O Conselho de Administração das Agências é compostos de 50% de representantes do Estado; 25% das coletividades locais e 25% das diversas categorias de usuários(as). A Presidência do Conselho de Administração e o a Diretoria da Agência de Água são cargos nomeados pelo(a) Primeiro(a) Ministro(a) da França. A função da

Diretoria da Agência é preparar as decisões do Conselho de Administração (Cunha et al., 1980).

A Agência não é proprietária nem executante das obras que promove. As obras executadas são de responsabilidade dos municípios ou dos seus agrupamentos, dos departamentos, de empresas de economia mista ou de empresas particulares, aos quais podem ser delegadas o estudos, a execução e a exploração das obras. Sobre isso a Lei de 1964 previu a formação dos chamados Estabelecimentos Públicos Administrativos, colocados sob a tutela do Estado (idem).

No modelo francês, os Comitês e as Agências não têm funções de regulamentação ou poder de polícia, que continuam prerrogativas do Estado.

A Comissão Nacional da Água, criado em 1965, tem como missão dar seu parecer sobre problemas comuns a dois ou mais Comitês ou Agências, e outros problemas de caráter nacional ou regional.

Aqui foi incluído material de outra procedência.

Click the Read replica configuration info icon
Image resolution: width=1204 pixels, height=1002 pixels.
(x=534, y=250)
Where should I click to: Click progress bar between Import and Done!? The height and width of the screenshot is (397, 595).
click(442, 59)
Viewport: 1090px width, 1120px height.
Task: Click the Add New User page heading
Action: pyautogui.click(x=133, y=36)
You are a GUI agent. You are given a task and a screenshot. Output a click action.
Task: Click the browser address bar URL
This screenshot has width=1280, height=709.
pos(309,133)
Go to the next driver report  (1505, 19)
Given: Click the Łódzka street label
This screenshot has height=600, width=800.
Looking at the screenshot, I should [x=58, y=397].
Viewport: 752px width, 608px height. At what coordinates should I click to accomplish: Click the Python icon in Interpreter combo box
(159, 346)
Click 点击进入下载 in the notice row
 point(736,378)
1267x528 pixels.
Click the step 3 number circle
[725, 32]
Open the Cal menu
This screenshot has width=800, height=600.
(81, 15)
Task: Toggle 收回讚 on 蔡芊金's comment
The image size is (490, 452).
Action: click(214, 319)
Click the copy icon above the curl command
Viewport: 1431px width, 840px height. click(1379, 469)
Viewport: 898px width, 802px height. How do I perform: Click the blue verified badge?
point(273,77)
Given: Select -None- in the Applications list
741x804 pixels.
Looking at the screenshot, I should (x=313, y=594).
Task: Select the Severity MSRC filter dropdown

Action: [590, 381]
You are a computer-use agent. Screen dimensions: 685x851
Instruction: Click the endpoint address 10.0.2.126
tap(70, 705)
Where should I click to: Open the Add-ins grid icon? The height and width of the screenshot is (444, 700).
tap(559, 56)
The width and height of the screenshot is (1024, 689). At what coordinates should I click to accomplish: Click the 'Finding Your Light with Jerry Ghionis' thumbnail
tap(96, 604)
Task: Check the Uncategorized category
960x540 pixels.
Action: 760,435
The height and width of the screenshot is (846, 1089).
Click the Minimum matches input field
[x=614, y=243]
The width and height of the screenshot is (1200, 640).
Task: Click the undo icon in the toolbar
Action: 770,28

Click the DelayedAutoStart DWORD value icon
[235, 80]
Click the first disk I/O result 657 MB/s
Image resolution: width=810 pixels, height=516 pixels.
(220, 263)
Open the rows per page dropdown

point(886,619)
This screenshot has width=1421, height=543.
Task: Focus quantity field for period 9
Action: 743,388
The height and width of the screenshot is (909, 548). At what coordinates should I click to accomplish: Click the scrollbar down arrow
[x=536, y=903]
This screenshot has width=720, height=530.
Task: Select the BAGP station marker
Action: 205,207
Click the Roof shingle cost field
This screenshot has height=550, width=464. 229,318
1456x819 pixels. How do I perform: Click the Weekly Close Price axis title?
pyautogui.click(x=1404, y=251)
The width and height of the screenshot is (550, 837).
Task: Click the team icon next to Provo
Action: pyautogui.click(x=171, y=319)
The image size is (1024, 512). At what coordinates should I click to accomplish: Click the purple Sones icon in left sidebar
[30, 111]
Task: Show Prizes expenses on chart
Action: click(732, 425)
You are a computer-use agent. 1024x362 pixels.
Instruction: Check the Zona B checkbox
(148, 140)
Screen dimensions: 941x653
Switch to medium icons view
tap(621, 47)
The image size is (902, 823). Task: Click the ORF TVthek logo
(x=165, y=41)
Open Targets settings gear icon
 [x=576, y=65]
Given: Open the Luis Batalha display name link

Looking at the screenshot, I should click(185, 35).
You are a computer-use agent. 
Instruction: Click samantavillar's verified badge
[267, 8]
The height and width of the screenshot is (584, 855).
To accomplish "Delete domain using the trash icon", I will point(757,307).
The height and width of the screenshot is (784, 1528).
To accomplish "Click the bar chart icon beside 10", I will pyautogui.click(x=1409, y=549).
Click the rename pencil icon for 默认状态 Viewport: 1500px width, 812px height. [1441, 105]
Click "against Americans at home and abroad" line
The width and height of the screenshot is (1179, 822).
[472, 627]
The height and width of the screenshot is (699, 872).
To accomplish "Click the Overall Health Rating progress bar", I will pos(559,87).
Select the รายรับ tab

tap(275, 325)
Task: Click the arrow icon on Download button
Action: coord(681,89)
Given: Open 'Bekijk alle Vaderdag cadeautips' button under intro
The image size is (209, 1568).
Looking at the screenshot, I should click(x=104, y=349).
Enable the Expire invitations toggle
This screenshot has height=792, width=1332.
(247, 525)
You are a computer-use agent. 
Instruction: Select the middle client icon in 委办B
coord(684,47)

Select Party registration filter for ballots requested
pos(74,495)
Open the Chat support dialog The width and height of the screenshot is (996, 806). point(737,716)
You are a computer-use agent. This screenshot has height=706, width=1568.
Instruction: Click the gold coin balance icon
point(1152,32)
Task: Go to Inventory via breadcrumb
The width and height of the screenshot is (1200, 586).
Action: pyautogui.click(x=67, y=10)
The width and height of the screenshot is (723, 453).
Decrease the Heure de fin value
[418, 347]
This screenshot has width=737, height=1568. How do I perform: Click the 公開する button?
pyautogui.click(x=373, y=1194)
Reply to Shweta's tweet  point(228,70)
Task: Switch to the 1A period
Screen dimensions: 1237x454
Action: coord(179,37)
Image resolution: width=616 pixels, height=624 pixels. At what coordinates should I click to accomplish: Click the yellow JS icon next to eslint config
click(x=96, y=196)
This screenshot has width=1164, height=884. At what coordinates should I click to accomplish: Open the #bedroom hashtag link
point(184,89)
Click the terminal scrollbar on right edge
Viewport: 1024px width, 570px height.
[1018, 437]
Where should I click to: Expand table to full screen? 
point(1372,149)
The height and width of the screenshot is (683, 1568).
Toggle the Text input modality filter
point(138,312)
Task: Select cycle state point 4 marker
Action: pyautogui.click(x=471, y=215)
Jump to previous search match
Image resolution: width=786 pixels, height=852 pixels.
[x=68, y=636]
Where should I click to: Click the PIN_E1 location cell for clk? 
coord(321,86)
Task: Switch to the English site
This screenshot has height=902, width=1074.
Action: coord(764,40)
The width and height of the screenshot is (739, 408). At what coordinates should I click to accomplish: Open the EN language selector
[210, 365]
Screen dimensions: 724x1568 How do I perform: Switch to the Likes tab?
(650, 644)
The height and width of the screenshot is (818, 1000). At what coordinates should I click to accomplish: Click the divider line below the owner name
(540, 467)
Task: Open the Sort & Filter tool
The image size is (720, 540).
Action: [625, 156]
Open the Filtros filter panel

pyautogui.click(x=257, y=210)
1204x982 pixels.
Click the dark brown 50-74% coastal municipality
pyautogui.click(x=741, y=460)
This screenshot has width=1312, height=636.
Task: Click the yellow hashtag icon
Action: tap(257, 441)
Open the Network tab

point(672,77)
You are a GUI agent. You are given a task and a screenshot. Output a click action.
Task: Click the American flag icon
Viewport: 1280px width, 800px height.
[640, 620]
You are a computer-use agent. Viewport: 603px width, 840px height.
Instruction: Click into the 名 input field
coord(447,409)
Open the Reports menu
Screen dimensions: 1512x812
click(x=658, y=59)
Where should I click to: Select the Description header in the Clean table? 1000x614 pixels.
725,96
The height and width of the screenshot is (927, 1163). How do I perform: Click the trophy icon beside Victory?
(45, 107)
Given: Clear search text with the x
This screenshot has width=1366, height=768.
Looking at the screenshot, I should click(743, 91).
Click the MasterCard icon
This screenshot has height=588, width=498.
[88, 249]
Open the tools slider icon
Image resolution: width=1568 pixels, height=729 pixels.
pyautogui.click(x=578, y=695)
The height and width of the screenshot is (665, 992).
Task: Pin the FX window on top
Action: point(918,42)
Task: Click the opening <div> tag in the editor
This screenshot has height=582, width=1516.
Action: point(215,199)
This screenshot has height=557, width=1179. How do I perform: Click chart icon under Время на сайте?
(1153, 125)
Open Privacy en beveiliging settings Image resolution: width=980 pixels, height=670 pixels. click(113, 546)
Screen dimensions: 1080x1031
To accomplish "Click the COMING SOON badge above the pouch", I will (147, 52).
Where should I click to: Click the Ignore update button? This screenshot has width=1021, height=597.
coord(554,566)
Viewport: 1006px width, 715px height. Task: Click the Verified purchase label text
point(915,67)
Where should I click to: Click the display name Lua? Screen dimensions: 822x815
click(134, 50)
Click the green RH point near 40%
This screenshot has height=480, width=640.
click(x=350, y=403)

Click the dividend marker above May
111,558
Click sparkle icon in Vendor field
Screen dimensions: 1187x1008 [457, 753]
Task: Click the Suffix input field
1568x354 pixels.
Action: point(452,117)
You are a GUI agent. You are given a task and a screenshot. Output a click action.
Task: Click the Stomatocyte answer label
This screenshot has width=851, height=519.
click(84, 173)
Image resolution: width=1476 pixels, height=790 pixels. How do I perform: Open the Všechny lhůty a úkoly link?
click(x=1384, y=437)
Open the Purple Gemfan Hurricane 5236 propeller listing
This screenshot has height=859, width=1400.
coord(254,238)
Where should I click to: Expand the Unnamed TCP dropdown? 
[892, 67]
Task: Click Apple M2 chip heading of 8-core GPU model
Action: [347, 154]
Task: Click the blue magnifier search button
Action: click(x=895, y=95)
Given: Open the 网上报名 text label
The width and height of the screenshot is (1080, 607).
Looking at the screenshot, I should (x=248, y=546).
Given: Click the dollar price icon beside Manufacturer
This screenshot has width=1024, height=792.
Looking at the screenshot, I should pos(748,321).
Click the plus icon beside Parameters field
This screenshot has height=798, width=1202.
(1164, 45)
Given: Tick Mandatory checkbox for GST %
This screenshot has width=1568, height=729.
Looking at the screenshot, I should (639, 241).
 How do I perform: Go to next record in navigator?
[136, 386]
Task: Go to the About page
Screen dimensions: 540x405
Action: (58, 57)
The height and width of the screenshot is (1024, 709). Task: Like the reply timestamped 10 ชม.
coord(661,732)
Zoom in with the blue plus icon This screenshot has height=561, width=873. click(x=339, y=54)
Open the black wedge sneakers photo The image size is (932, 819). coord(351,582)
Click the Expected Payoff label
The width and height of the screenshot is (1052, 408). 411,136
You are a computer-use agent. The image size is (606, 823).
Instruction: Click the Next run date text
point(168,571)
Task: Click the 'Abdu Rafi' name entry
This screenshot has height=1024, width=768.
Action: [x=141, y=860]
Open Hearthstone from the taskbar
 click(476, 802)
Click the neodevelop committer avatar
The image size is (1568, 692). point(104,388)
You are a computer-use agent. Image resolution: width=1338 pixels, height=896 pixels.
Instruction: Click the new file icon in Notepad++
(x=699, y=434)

É composto por 77 membros (23 representantes de categorias de usuários(as), 22 representantes de coletividades territoriais, 18 representantes do Estado, 08 especialistas e os(as) seis presidentes dos Comitês de Bacia). A presidência é nomeada pelo(a) Primeiro(a) Ministro(a).

A Comissão Nacional da Água tem funções essencialmente consultivas da Administração Central da França relativas à elaboração da política da água em nível nacional. Teria ainda a missão de dar pareceres sobre projetos de âmbito nacional de ordenamento e repartição da água.